Clarified post with Visio in next post

currently
5 sites
40mb MoE for backend traffic and backups to the datacenter (centurylink)
10mb basic business class internet for default quad zero routing(centurylink)
Meraki networking on layer 2 and 3
no resiliency

new
5 sites (scalable for new acquisitions)
40mb MoE for all traffic - including internet (centurylink)
20mb hot standby (different carrier for real failover)
implement QoS over MoE
Cisco edge routers with IPSLA to monitor MoE statistics
2nd business internet carrier for IPSLA failover
all office are local - same CO

normal - pass all traffic through site firewall, router, MoE, datacenter firewall, 1gb internet access for all sites through Datacenter
failover - pass all traffic through site firewall, router, 2nd carrier to datacenter..

tricky part... our lync phone system and SBC are at the datacenter, with a failover route to a hot/standby SBC at our corporate office. I don't even want to go there right now.. Data first.  ::)

we have 5 x RFC 1918 contagious internal ip spaces- so I'd need to nat that traffic and pass it out the failover circuit directly to the required site, or to the datacenter depending on the conditions of the other moe links being up or down. Can I have IPsla monitors at all MoE sites and have it report statistics of the remaining WAN to let my on premise site router know what route would is more efficient.. ugg my routing is shit!!! I think that's a IPsec / OSPF tunnel right? hummm.

Right now 2 sites have 3570 switches passing up to a single Meraki MX100. Maybe GLBP on those sites instead of an edge device? I need to brush up on FHRP and whats possible.

last 3 sites have Meraki 220 cores passing up to Meraki Mx100's.

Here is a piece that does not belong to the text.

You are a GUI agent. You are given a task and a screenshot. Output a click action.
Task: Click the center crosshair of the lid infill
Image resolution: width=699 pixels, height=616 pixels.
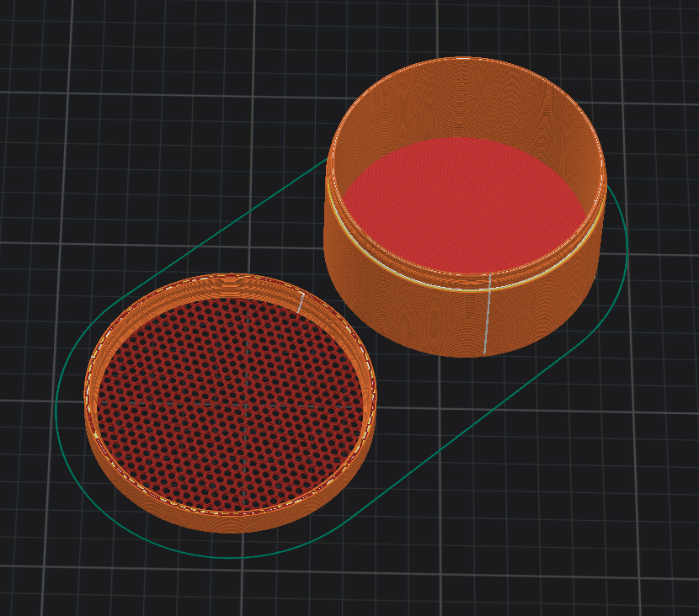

I'm thinking the simplest way to enable failover routing at these sites is to add an edge router like a 2911 and place them in front of the Meraki MX and monitor the MoE circuits..

Right now everything is on static routs.. maybe time to deploy OSPF?.. thoughts?

:pub:

scott see

wintermute000

#1
CBF interpreting all that... it may make sense to you or anyone that's worked on your network but to an outsider I'm afraid I need a diagram :doh:

e.g.

WTH is MoE
Is that 40M MoE per site or aggregation
WTF is centurylink
What's 'same co'


I have a rough picture but its just easier to ask for a diag

scottsee

#2
Quote from: wintermute000 on February 15, 2015, 11:49:39 PM
CBF interpreting all that... it may make sense to you or anyone that's worked on your network but to an outsider I'm afraid I need a diagram :doh:

e.g.

WTH is MoE
Is that 40M MoE per site or aggregation
WTF is centurylink
What's 'same co'

I have a rough picture but its just easier to ask for a diag

MoE = Metropolitan Ethernet - Private WAN
CenturyLink = Major US ISP
Same CO - Central Office / Return ISP switching location

Sorry - Tried to eat breakfast and make a quick post.. here is a quick Visio of what I'm thinking..


  • Each site has a Cisco Meraki MX100 firewall
  • I looked and they don't do IPSLA
  • They do support OSPF as of the latest firmware push
  • New edge device updtream from the MX to handle routing and IPSLA at each site - not reflected on Visio
  • Each site has roughly 250 - 750 devices
  • Datacenter - 100'ish servers - single MX100 with Coldspare 2nd MX100 dirrently into Meraki 220 core switches..
  • all sites are collapsed core design, 10gb trunks between switches
  • I would love to implement FHRP, but I don't think the Meraki 220's have the feature - I think the 300 series might though which I can buy

I am also moving our VPN site design to the data center (separate thread) so I might put in a new edge device like the 5512x or Cisco router that can handle the OSPF and IPSec tunnels..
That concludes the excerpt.